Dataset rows
####

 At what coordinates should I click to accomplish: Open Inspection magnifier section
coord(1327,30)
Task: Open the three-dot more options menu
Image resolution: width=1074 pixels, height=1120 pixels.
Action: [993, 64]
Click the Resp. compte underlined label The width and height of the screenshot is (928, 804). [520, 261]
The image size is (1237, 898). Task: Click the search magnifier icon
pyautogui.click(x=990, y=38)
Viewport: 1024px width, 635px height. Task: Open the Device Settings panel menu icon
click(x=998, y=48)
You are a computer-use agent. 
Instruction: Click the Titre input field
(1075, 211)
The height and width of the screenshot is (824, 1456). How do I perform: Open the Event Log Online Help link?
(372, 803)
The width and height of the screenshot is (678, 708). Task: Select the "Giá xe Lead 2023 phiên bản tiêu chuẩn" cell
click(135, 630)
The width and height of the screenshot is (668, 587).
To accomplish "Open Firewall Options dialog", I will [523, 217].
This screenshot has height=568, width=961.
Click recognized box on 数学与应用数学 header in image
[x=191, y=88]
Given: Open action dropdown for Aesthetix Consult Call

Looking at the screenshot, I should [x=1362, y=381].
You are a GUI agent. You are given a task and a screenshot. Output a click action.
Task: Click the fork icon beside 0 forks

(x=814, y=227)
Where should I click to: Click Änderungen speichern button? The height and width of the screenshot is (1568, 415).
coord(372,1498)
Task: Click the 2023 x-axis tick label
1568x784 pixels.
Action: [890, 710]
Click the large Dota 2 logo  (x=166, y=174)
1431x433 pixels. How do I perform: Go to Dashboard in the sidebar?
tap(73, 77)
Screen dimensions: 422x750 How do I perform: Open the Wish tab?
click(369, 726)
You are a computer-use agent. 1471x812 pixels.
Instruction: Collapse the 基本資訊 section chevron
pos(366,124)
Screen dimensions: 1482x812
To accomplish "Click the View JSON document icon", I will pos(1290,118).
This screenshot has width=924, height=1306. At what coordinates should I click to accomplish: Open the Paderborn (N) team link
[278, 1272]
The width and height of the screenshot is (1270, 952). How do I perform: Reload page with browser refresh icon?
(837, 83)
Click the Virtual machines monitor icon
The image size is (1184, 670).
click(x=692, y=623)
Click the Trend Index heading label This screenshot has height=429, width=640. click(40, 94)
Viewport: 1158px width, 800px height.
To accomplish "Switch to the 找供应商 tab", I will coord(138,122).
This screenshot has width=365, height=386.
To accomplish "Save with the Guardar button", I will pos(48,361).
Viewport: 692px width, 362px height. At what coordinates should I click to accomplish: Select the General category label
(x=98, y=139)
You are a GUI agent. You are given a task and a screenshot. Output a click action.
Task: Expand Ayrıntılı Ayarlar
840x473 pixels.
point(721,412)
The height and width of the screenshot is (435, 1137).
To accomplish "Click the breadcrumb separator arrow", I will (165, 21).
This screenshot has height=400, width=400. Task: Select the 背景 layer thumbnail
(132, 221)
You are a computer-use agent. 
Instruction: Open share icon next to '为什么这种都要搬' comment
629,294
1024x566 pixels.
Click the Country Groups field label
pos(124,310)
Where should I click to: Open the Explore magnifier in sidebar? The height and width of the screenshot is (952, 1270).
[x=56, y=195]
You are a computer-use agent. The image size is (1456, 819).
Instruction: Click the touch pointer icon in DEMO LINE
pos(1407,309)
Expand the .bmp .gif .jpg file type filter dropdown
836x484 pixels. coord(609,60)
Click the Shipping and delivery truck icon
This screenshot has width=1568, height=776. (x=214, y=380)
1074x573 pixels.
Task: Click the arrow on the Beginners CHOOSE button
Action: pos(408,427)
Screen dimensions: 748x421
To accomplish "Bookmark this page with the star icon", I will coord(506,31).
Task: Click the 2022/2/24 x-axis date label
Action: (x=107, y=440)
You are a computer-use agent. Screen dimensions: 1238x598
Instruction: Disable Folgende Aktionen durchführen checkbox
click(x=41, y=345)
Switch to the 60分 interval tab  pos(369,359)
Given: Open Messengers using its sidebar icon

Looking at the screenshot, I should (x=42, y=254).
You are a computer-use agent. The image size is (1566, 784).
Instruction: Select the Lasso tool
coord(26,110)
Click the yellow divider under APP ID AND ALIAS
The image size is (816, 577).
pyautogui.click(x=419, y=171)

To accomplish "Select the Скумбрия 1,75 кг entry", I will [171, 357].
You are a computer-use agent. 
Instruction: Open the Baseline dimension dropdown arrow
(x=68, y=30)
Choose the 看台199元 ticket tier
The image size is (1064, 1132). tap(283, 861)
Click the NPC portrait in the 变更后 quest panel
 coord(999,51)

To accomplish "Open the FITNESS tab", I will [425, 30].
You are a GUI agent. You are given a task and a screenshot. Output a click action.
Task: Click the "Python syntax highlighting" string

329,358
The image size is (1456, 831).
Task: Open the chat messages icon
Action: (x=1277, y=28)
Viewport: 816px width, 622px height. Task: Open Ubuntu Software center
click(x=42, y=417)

####

◆ **What needs to be done**
Can you copy every row above word for word, changing nothing?

◆ **Result of this task**
 At what coordinates should I click to accomplish: Open Inspection magnifier section
coord(1327,30)
Task: Open the three-dot more options menu
Image resolution: width=1074 pixels, height=1120 pixels.
Action: [993, 64]
Click the Resp. compte underlined label The width and height of the screenshot is (928, 804). [520, 261]
The image size is (1237, 898). Task: Click the search magnifier icon
pyautogui.click(x=990, y=38)
Viewport: 1024px width, 635px height. Task: Open the Device Settings panel menu icon
click(x=998, y=48)
You are a computer-use agent. 
Instruction: Click the Titre input field
(1075, 211)
The height and width of the screenshot is (824, 1456). How do I perform: Open the Event Log Online Help link?
(372, 803)
The width and height of the screenshot is (678, 708). Task: Select the "Giá xe Lead 2023 phiên bản tiêu chuẩn" cell
click(135, 630)
The width and height of the screenshot is (668, 587).
To accomplish "Open Firewall Options dialog", I will [523, 217].
This screenshot has height=568, width=961.
Click recognized box on 数学与应用数学 header in image
[x=191, y=88]
Given: Open action dropdown for Aesthetix Consult Call

Looking at the screenshot, I should [x=1362, y=381].
You are a GUI agent. You are given a task and a screenshot. Output a click action.
Task: Click the fork icon beside 0 forks

(x=814, y=227)
Where should I click to: Click Änderungen speichern button? The height and width of the screenshot is (1568, 415).
coord(372,1498)
Task: Click the 2023 x-axis tick label
1568x784 pixels.
Action: [890, 710]
Click the large Dota 2 logo  (x=166, y=174)
1431x433 pixels. How do I perform: Go to Dashboard in the sidebar?
tap(73, 77)
Screen dimensions: 422x750 How do I perform: Open the Wish tab?
click(369, 726)
You are a computer-use agent. 1471x812 pixels.
Instruction: Collapse the 基本資訊 section chevron
pos(366,124)
Screen dimensions: 1482x812
To accomplish "Click the View JSON document icon", I will pos(1290,118).
This screenshot has width=924, height=1306. At what coordinates should I click to accomplish: Open the Paderborn (N) team link
[278, 1272]
The width and height of the screenshot is (1270, 952). How do I perform: Reload page with browser refresh icon?
(837, 83)
Click the Virtual machines monitor icon
The image size is (1184, 670).
click(x=692, y=623)
Click the Trend Index heading label This screenshot has height=429, width=640. click(40, 94)
Viewport: 1158px width, 800px height.
To accomplish "Switch to the 找供应商 tab", I will coord(138,122).
This screenshot has width=365, height=386.
To accomplish "Save with the Guardar button", I will pos(48,361).
Viewport: 692px width, 362px height. At what coordinates should I click to accomplish: Select the General category label
(x=98, y=139)
You are a GUI agent. You are given a task and a screenshot. Output a click action.
Task: Expand Ayrıntılı Ayarlar
840x473 pixels.
point(721,412)
The height and width of the screenshot is (435, 1137).
To accomplish "Click the breadcrumb separator arrow", I will (165, 21).
This screenshot has height=400, width=400. Task: Select the 背景 layer thumbnail
(132, 221)
You are a computer-use agent. 
Instruction: Open share icon next to '为什么这种都要搬' comment
629,294
1024x566 pixels.
Click the Country Groups field label
pos(124,310)
Where should I click to: Open the Explore magnifier in sidebar? The height and width of the screenshot is (952, 1270).
[x=56, y=195]
You are a computer-use agent. The image size is (1456, 819).
Instruction: Click the touch pointer icon in DEMO LINE
pos(1407,309)
Expand the .bmp .gif .jpg file type filter dropdown
836x484 pixels. coord(609,60)
Click the Shipping and delivery truck icon
This screenshot has width=1568, height=776. (x=214, y=380)
1074x573 pixels.
Task: Click the arrow on the Beginners CHOOSE button
Action: pos(408,427)
Screen dimensions: 748x421
To accomplish "Bookmark this page with the star icon", I will coord(506,31).
Task: Click the 2022/2/24 x-axis date label
Action: (x=107, y=440)
You are a computer-use agent. Screen dimensions: 1238x598
Instruction: Disable Folgende Aktionen durchführen checkbox
click(x=41, y=345)
Switch to the 60分 interval tab  pos(369,359)
Given: Open Messengers using its sidebar icon

Looking at the screenshot, I should (x=42, y=254).
You are a computer-use agent. The image size is (1566, 784).
Instruction: Select the Lasso tool
coord(26,110)
Click the yellow divider under APP ID AND ALIAS
The image size is (816, 577).
pyautogui.click(x=419, y=171)

To accomplish "Select the Скумбрия 1,75 кг entry", I will [171, 357].
You are a computer-use agent. 
Instruction: Open the Baseline dimension dropdown arrow
(x=68, y=30)
Choose the 看台199元 ticket tier
The image size is (1064, 1132). tap(283, 861)
Click the NPC portrait in the 变更后 quest panel
 coord(999,51)

To accomplish "Open the FITNESS tab", I will [425, 30].
You are a GUI agent. You are given a task and a screenshot. Output a click action.
Task: Click the "Python syntax highlighting" string

329,358
The image size is (1456, 831).
Task: Open the chat messages icon
Action: (x=1277, y=28)
Viewport: 816px width, 622px height. Task: Open Ubuntu Software center
click(x=42, y=417)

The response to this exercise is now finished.